If you want to see how the centre-right can lose out big time you just need to look at the US. Last week a Republican senator who had been critical of Trump lost to a Trump loyalist in a primary. Partisan voters prize loyalty, you may say, but this is loyalty to someone who lies all the time, and prefers the US’s traditional arch enemy Russia to its traditional allies. The US is just a few threads away from becoming yet another elected dictatorship. One of those threads is the Mueller investigation, and we will see if any Republican ‘rebels’ who want to impeach Trump are made of sterner stuff than the Brexit rebel Conservative MPs.

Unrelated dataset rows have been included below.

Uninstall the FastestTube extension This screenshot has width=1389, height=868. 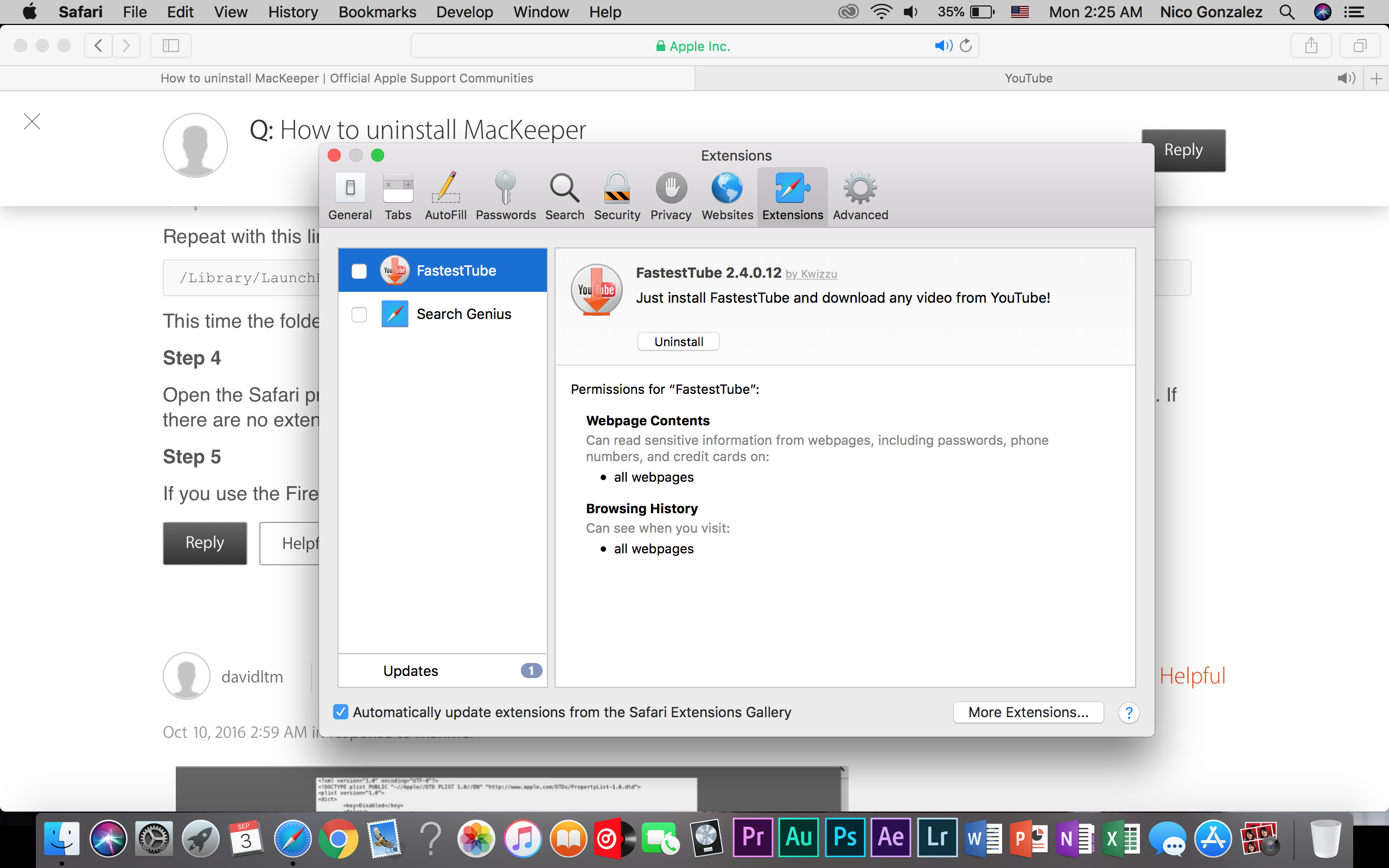tap(678, 342)
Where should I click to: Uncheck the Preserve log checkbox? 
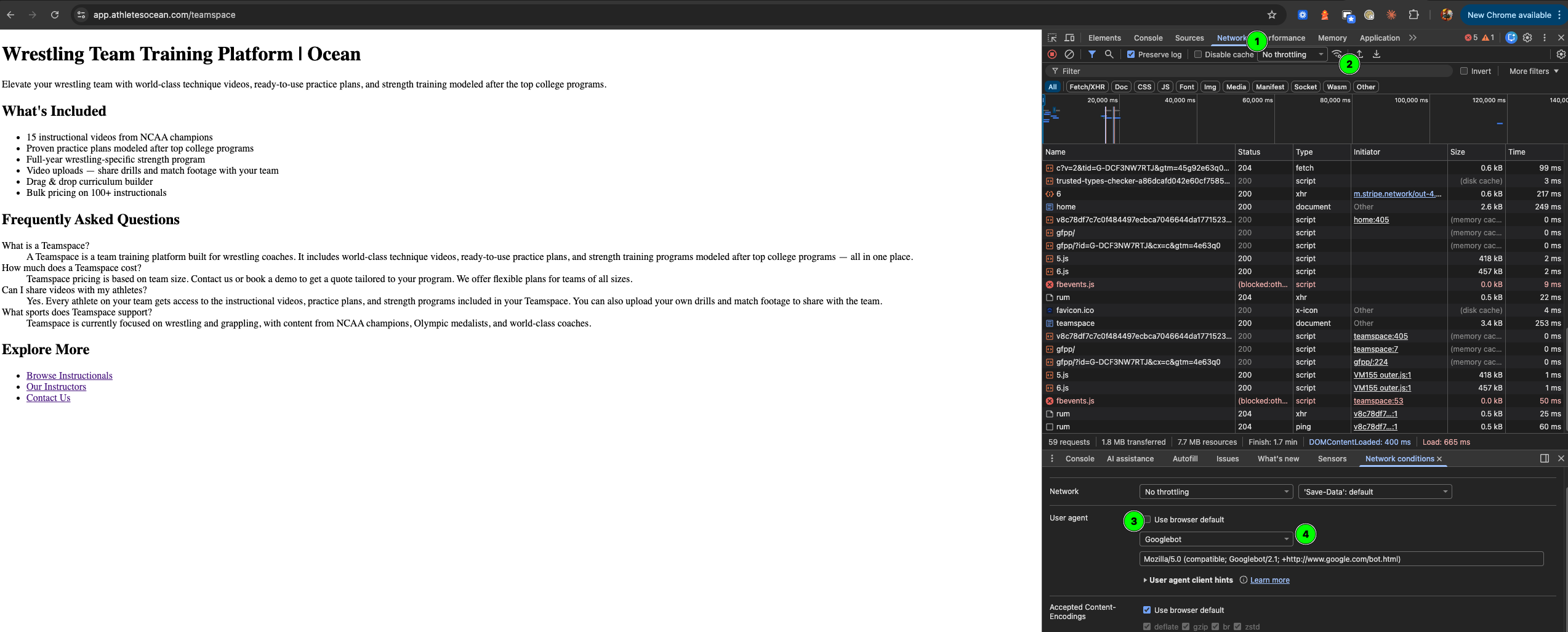point(1131,54)
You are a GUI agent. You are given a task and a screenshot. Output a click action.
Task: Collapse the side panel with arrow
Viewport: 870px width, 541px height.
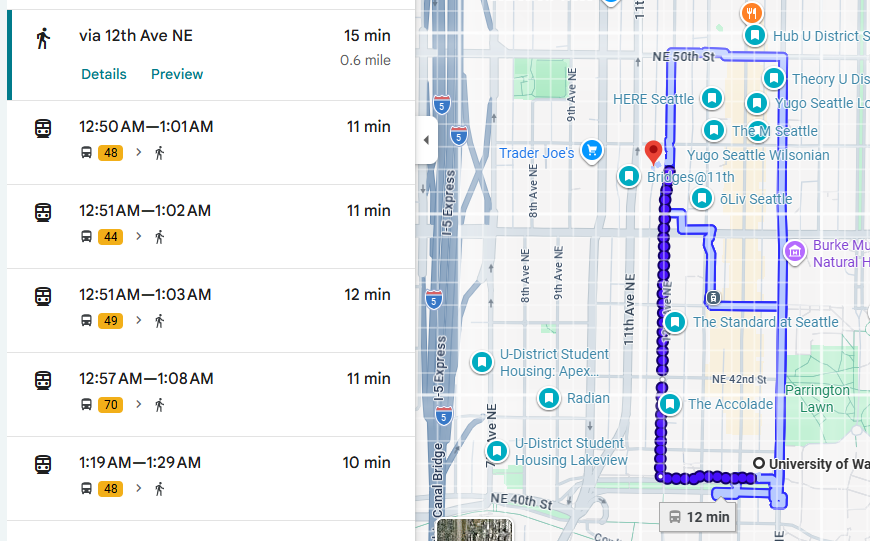[x=426, y=140]
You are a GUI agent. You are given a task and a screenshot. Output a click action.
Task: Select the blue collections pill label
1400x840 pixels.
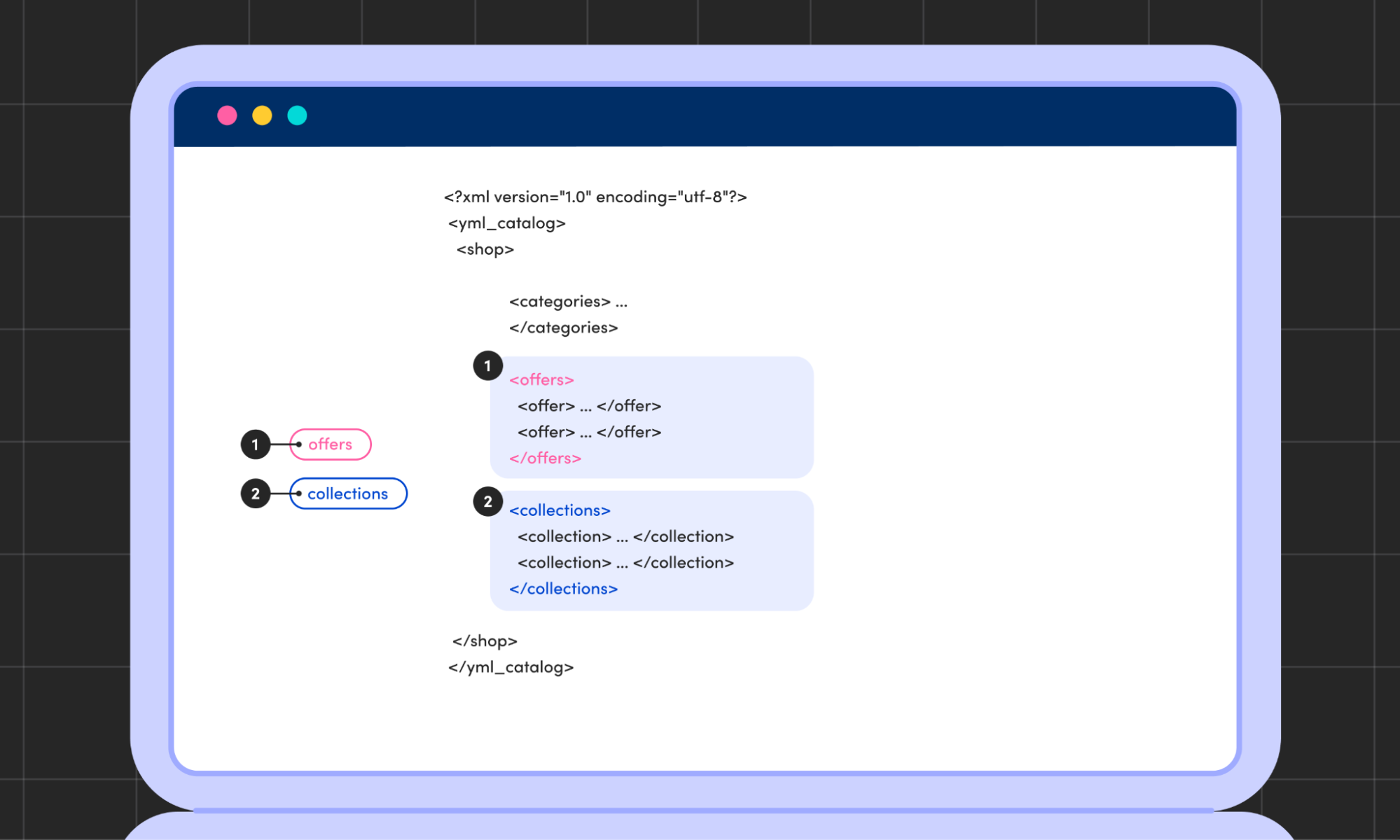pyautogui.click(x=348, y=493)
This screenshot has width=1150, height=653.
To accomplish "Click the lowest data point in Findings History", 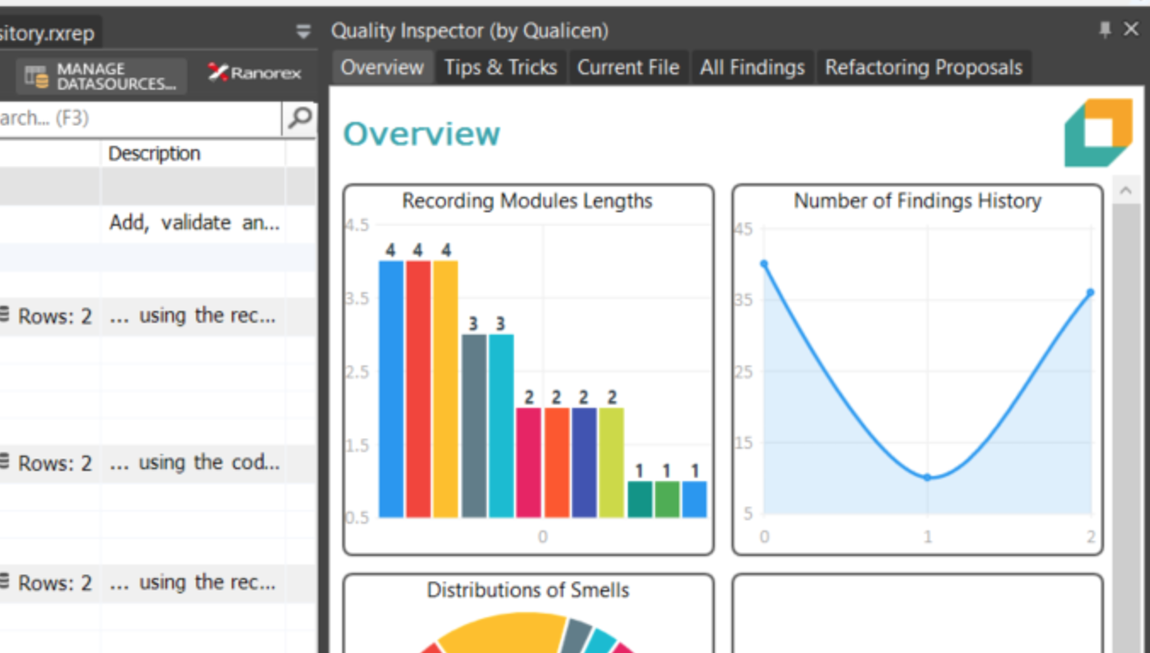I will tap(927, 477).
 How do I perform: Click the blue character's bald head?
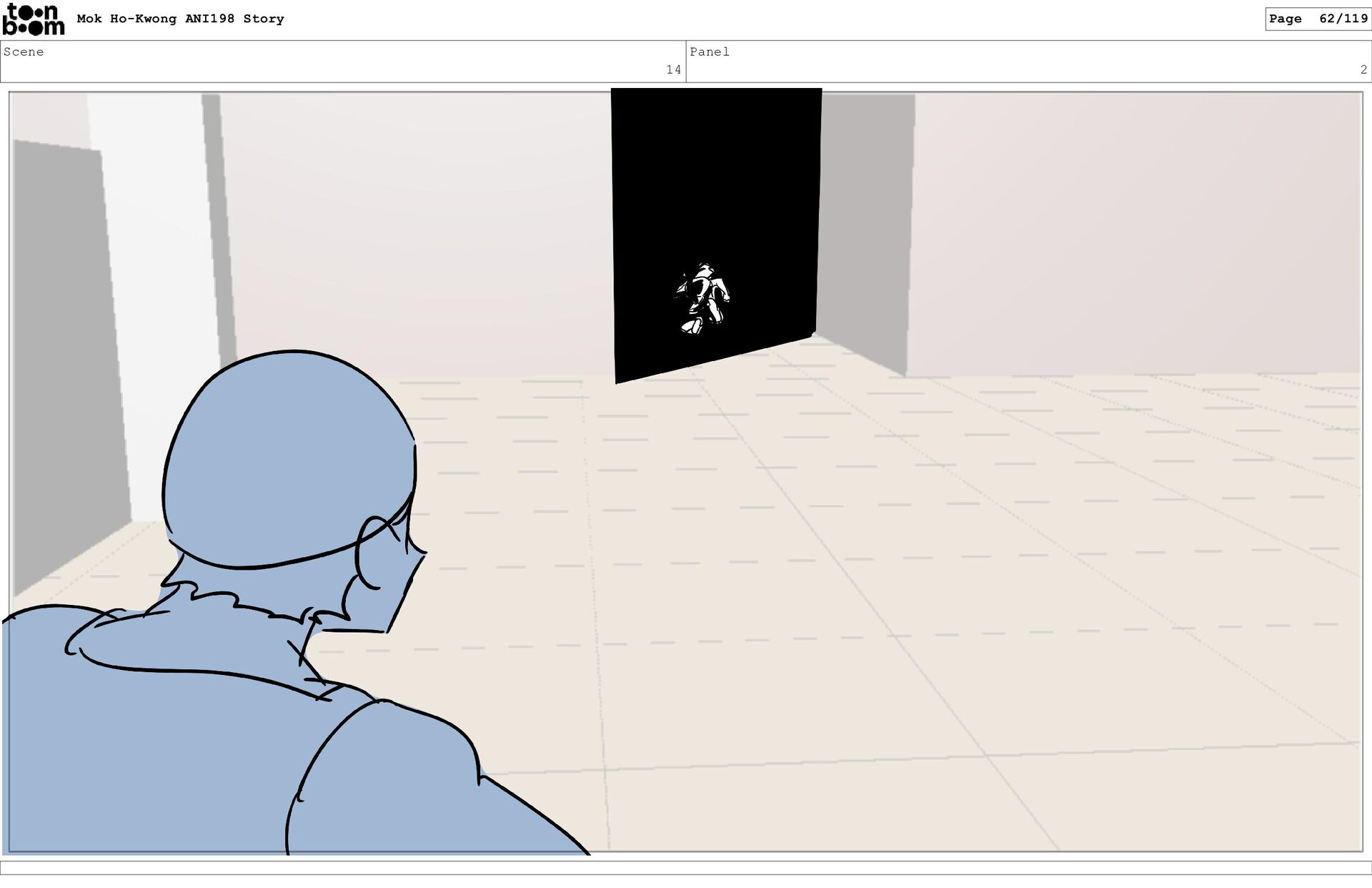point(286,458)
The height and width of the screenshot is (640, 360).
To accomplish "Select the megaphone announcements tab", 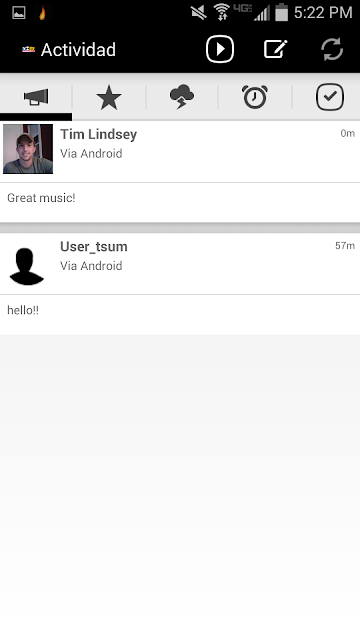I will click(36, 97).
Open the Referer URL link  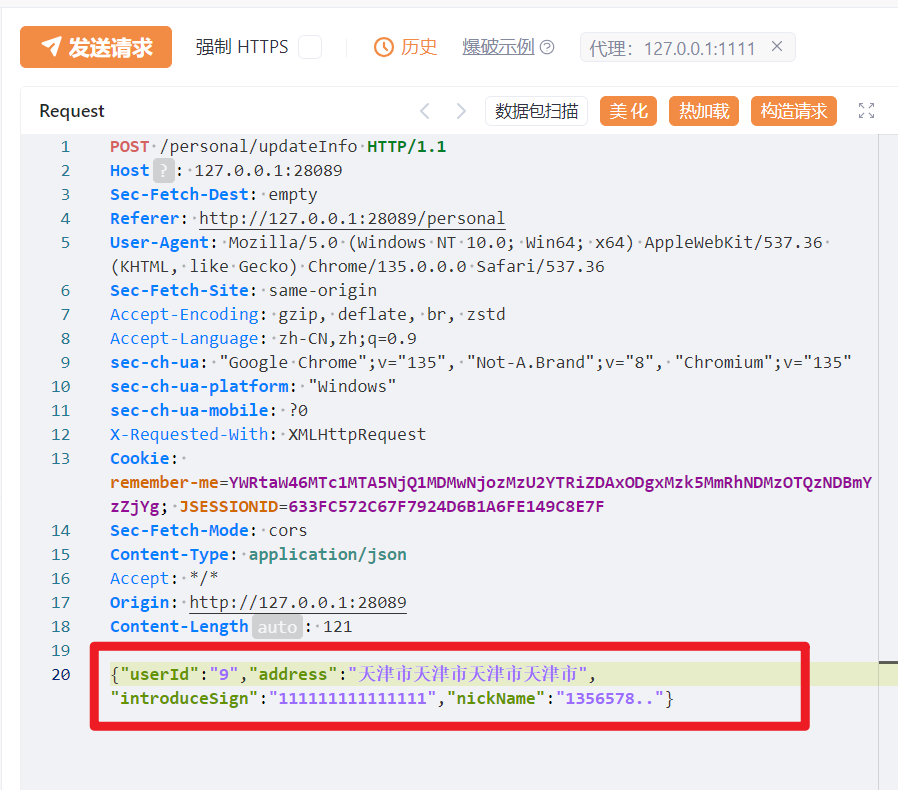(x=352, y=219)
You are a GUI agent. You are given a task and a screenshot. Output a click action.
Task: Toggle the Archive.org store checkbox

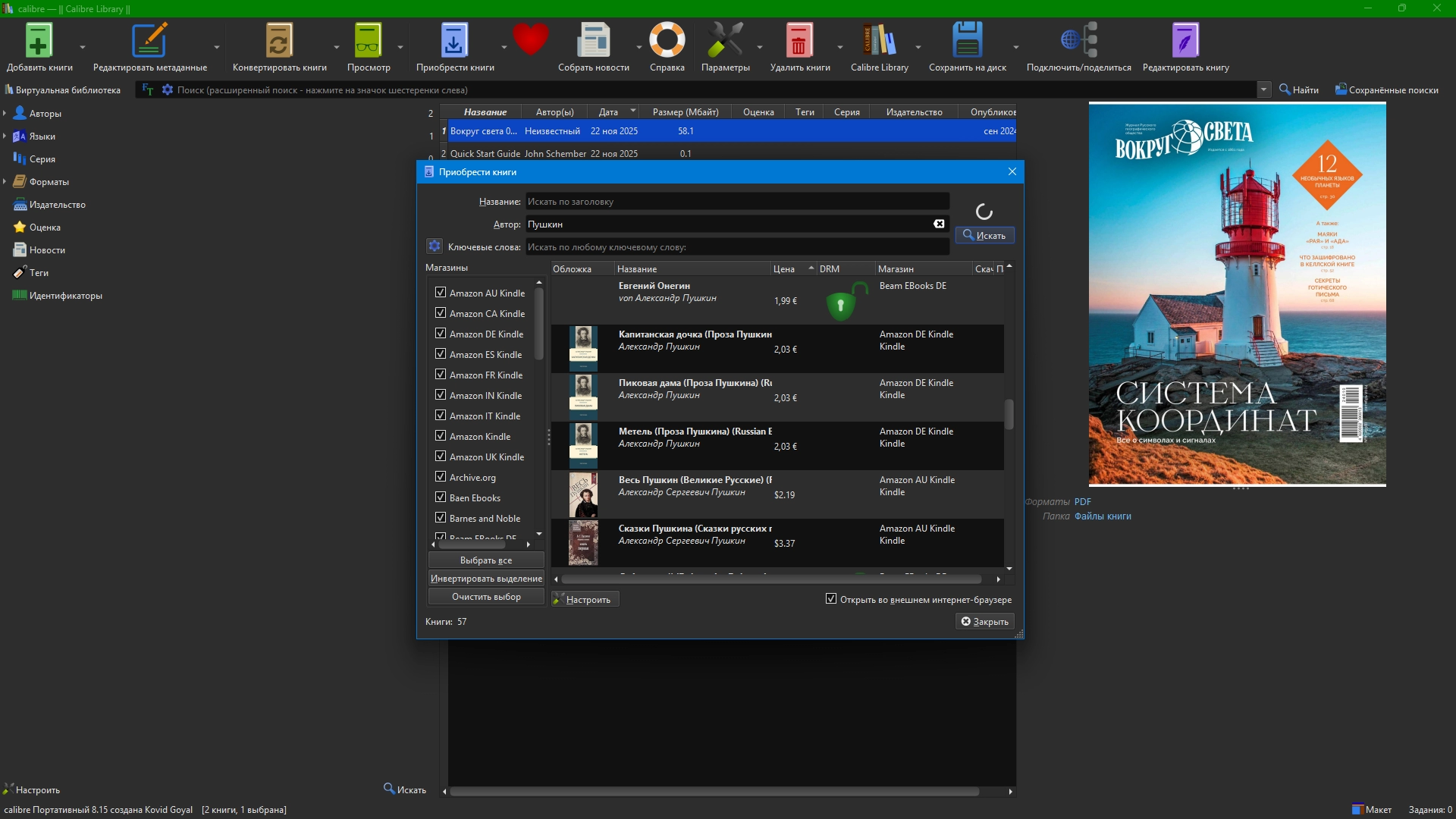pos(441,477)
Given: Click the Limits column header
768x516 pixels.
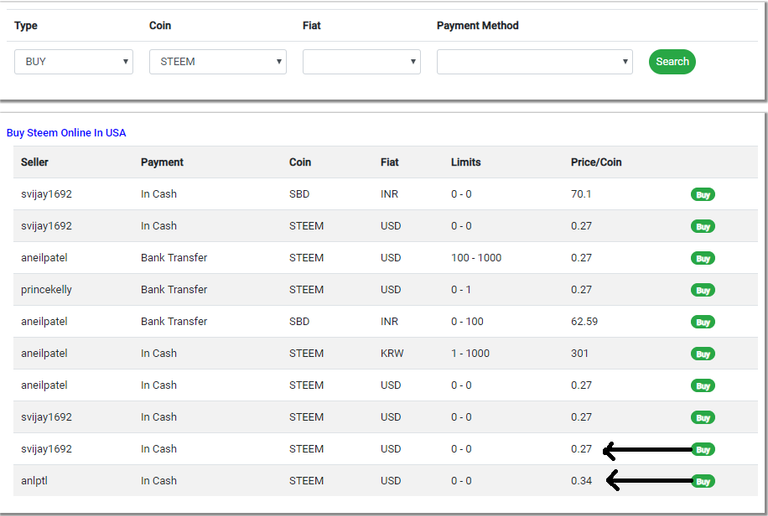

The story of neoliberal overreach is in part about how centre-right politicians set in place or promoted causes or institutions that would allow for the ascendency of the hard-right and then eventually their own demise. In the US this stretches from repealing the fairness doctrine, which led to hard-right talk radio and then Fox News, to increasing the role of money in elections and finally allowing Trump to win the presidency. In the UK it involved promoting austerity and an immigration target that was bound to fail, both of which directly led to Brexit.
Once these conditions have been set in place to win votes or shrink the state, there seem to be two stages in the process through which the centre-right concede power to the hard-right. The first stage is a belief that the centre-right are still in control when clearly they are not, or a blind optimism that the hard-right can be easily bought off. In the UK that is the stage where Cameron gave in to UKIP and newspaper pressure and agreed to a referendum on EU membrship. The centre-right make concessions to the hard-right to preserve party unity.
The second stage is where the hard-right have control, and play on this centre-right belief in party unity to prevent the centre-right from rocking the boat.  We saw this in the US under Obama when the Republicans scorned all the President’s overtures for bipartisanship. In the UK we are seeing it right now in how easily most Remain voting Conservative MPs are happy to go along with the current farce, and how easily the small band of rebels can be persuaded to cave.
The latter is due in part to our equivalent of Fox News conducting a hate campaign against these rebels. There is nothing subtle about this: try to vote against the government to prevent a national disaster and those big four right wing newspapers will headline on saying you are going against the will of the people and even imply you a traitor. Whipping up this kind of hatred is no joke when followers of the ultra-right have already murdered one MP and tried to murder another. Yet before you start feeling some sympathy for the rebels subject to these newspapers attacks, remember these same centre-right Conservative MPs were quite happy to indulge the same papers by voting down Leveson 2.
It is also a result of the BBC increasingly shying away from anything that could be construed as critical of the government, and dumbing down political discussion. The rapid right wing press pretend that any form of dissent from the government’s chosen path of implementing Brexit is betraying the will of the people, confusing the government with the people just as authoritarian governments have always done, yet the BBC panders to the idea that these rebels are really trying to stop Brexit by constantly labelling the rebel MPs as Remainers.
As a result, Conservative MPs duly voted through substantial increases in executive power at the expense of parliament. There is now a grave danger that they will get played by the Brexiters. The Brexiters should by now know that any deal that can be done will be some form of soft Brexit, remaining in the Customs Union and Single Market for goods for sure. That is not the kind of divorce they wanted. They keep saying that the possibility of No Deal must be kept in play to increase our negotiating power, having conceded all our negotiating power by invoking Article 50 with no discussion and little plan. Perhaps the real reason is that they would not be at all unhappy that through their belligerence time for a deal disappears, and we get No Deal by default. Chris Grey calculates there are only 62 working days left to do a deal, and May is not even near the range of possible deals yet. If the Brexiters plan is to talk out a deal so we exit without one, it seems to be going very well.
For months I have been saying that No Deal would not happen because parliament would not let it happen. I still think it is unlikely, but as a result of the votes last week and the UK side in the Brexit negotiations going backwards since December I am much less confident than I was. The slide from a pluralist democracy to an elected dictatorship or a right wing plutocracy  is full of moments when sensible people say this could not possibly happen here.
 Contrast Conservatives voting on block to sweep aside the Lord’s amendments to the Labour rebellion over the EEA. Often the fact that Labour MPs have views for which they are quite prepared to vote against their leadership is seen as a political weakness, but what we are seeing right now is the Conservative desire for party unity as a colossal political weakness.
 Before anyone objects, of course this only applies to the UK on the single decision of Brexit, for now. But Brexit is perhaps the most important change in UK politics since the election of Margaret Thatcher, and the way this change has come about does show structural similarities to the transformation of the US Republican party that led to the election of Donald Trump.